■ What this task involves ■
When the line containing "You are a computer-use" is found in the data below, give it again along with every later line, exactly; drop the pictures.

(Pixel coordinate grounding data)
┏━━

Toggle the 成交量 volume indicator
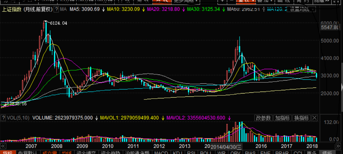 pyautogui.click(x=49, y=152)
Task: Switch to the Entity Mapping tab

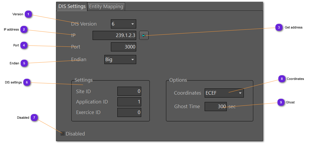Action: pos(106,6)
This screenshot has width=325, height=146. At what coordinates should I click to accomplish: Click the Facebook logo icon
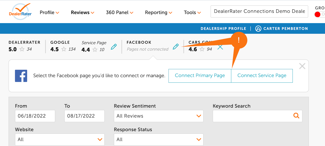21,76
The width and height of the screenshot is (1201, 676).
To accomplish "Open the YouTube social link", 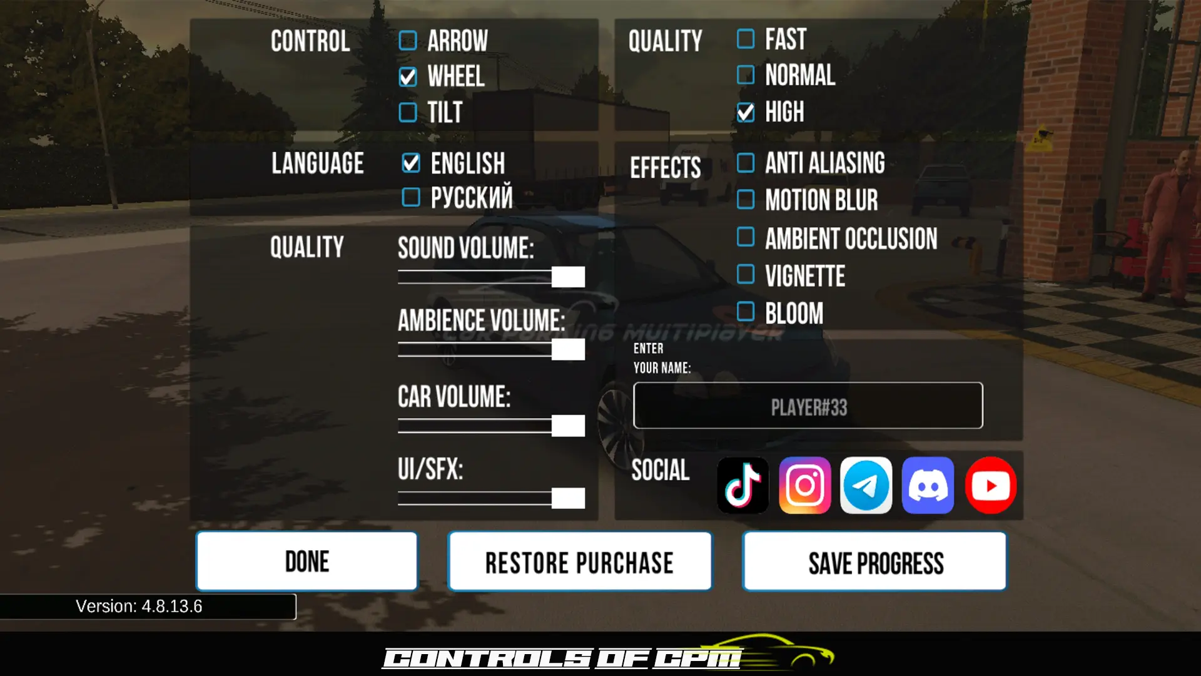I will point(991,484).
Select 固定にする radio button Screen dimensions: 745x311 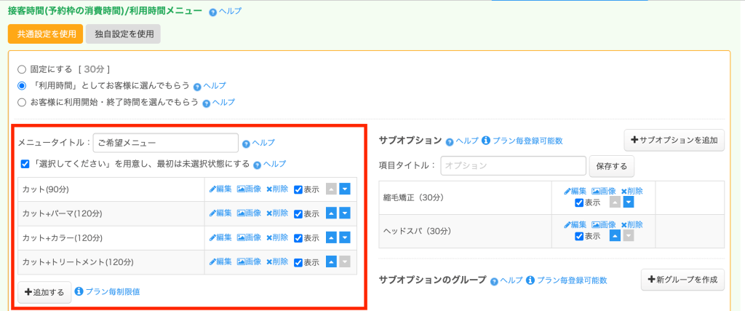pos(22,69)
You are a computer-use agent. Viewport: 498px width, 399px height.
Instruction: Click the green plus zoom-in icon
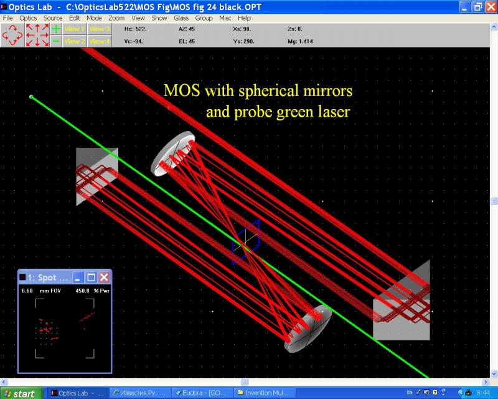point(56,29)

┗━━

■ Output for this exercise ■
You are a computer-use agent. Viewport: 498px width, 399px height.
Instruction: Click the green plus zoom-in icon
point(56,29)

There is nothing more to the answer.